The Art of Data Science: The Skills You Need and How to Get Them
Learn, how to turn the deluge of data into the gold by algorithms, feature engineering, reasoning out business value and ultimately building a data driven organization.
By Joseph Blue, MapR.
The meteoric growth of available data has precipitated the need for data scientists to leverage that surplus of information. This spotlight has caused many industrious people to wonder “can I be a data scientist, and what are the skills I would need?”. The answer to the first question is yes – regardless of your prior experience and education, this role is accessible to motivated individuals looking to meet this challenge. As for the second question, the necessary skills (some formal and some more… artful) and how to acquire them, based on my experience as a data scientist, are enumerated below…
1. Knowing The Algorithms
To be a data scientist, you need to know how and when to apply an appropriate machine-learning algorithm. Period. Here’s where to develop and hone those skills:
- The Basics – one of my favorite books on this subject in Machine Learning in Action. It covers the main categories of algorithms (classification, regression, clustering, etc.) and provides Python code to experiment with the examples for yourself. I recommend working through a similar book first to get a firm foundation.
- Advanced – the best place to find out what’s hot in data science is the website Kaggle. The competitions result in the democratization of data science – all that matters is that the method that achieves the best results wins. Problems and methods are discussed in forums and the winners share their approaches in blogs. If you set up a free account and follow the competitions for 6-8 months, you will get loads of real-life machine learning experience.
2. Extracting Good Features
Applying the appropriate algorithm doesn’t guarantee performance. You need to provide the method with the right inputs (note: in some situations the raw data will suffice). This is commonly referred to as “feature engineering”. You need to be ready for any potential scenario – and practice makes perfect – but here are some common variable types you’ll need to be aware of:
- The Basics – you’ll learn a lot about feature engineering from the Kaggle competitions. But you will want to keep your eye on social media for posts about good feature development. Two twitter feeds I recommend are @DataScienceCtrl and @analyticbridge. You can also read about other data scientists giving their takes on acquiring the skills for free.
- Risk tables – translating non-numeric data into risk can be effective when you’re dealing with many categories of varying size. Here’s a blog on building smoothed risk tables.
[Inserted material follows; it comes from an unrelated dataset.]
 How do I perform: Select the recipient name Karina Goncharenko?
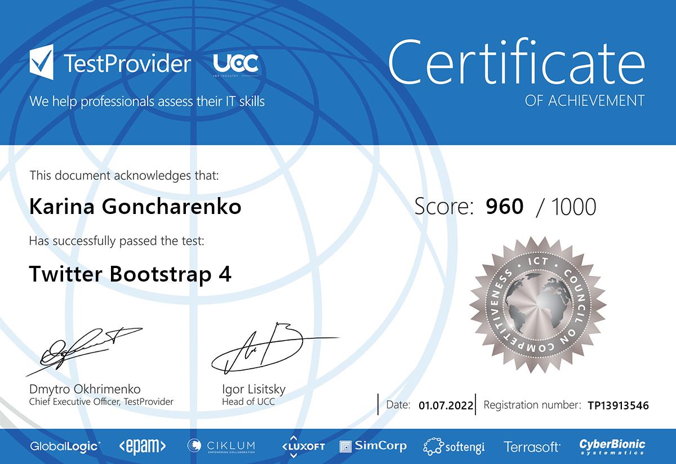tap(135, 207)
- Text – when you’re dealing with a text field supplied by the user, anything goes (spelling, formatting, morphology, etc.) – as an example, think about how many variations of your address will result in you getting your mail. Maybe 50? There are entire books written on how to deal with text (here’s one of my favorites). Techniques are generally classified under the heading of NLP (Natural Language Processing). Common methods for translating raw text into features include TF-IDF, token analyzers (e.g. Lucene) and one-hot encoding.
- Composite Features – data science borrows heavily from other fields, often crafting features from the principles of statistics, information theory, biodiversity, etc. A very handy tool to have in your arsenal is the Log Likelihood Ratio. It’s almost like building a mini-model into one feature – rather than have a method discover this from the raw data, present a calculated test statistic which encapsulates the behavior.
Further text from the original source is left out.